Using the data below, gather each line that includes the word "Earrings".

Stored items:
^^^^^^^^^^^^^^^^
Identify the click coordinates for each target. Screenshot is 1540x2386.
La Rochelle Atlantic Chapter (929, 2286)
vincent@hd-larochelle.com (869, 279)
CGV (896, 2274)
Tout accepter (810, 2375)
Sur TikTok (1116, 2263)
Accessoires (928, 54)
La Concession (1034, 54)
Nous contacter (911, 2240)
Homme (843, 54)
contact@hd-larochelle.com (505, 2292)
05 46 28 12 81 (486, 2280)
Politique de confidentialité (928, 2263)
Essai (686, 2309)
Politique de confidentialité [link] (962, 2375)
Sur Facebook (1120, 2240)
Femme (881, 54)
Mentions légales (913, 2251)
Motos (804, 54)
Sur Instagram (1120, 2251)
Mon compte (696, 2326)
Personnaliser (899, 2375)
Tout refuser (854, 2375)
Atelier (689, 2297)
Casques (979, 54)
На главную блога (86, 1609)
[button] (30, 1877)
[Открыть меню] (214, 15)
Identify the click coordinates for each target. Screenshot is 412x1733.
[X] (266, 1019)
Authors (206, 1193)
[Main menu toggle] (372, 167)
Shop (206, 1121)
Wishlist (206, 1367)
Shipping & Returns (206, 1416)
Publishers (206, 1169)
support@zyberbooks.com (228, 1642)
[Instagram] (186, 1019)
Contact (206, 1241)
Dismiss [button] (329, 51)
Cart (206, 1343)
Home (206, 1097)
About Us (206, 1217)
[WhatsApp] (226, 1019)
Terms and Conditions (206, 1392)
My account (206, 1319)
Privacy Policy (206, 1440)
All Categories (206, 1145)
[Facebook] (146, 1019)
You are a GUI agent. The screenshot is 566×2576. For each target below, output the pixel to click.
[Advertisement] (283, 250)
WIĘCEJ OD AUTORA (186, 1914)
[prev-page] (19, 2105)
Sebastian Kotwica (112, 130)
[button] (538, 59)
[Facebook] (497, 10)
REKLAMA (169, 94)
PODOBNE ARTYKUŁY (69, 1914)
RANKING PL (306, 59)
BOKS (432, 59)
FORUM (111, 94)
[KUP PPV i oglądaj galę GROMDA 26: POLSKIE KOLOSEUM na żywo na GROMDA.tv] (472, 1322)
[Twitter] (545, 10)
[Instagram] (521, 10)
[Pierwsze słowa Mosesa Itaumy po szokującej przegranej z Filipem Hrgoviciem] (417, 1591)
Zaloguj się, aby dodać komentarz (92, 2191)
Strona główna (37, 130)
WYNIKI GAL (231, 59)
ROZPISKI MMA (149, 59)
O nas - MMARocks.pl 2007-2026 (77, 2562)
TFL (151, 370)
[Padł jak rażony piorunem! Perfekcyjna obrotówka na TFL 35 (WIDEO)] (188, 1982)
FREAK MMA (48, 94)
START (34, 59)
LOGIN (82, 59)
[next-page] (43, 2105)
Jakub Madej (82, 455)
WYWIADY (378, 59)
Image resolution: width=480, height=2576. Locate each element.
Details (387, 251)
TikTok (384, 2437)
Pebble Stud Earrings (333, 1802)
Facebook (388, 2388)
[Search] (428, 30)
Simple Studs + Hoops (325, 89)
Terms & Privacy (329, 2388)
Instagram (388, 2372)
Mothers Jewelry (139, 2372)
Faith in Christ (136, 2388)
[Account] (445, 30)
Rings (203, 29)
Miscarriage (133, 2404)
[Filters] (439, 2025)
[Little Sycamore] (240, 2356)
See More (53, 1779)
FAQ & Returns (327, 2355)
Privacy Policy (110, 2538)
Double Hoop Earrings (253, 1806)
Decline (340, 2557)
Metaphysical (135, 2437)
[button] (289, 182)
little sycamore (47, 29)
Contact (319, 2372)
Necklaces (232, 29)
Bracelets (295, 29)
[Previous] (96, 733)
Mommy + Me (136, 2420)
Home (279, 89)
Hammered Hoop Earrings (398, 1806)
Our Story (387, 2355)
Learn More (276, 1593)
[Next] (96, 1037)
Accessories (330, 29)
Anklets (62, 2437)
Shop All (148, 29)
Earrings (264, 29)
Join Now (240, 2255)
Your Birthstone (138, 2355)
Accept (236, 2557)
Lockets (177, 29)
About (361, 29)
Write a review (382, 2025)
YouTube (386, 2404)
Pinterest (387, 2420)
^^^^^^^^^^^^^^^^
→ **REPLY**:
Pebble Stud Earrings (333, 1802)
Double Hoop Earrings (253, 1806)
Hammered Hoop Earrings (398, 1806)
Earrings (264, 29)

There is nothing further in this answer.